* _Work instruction_
Please return every line of the listing. Keep each one exact.

---------- Given information

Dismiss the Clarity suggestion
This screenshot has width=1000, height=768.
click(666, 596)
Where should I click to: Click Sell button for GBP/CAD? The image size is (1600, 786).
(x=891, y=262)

--------------------

* _Solution to this problem_
Dismiss the Clarity suggestion
This screenshot has width=1000, height=768.
click(666, 596)
Where should I click to: Click Sell button for GBP/CAD? The image size is (1600, 786).
(x=891, y=262)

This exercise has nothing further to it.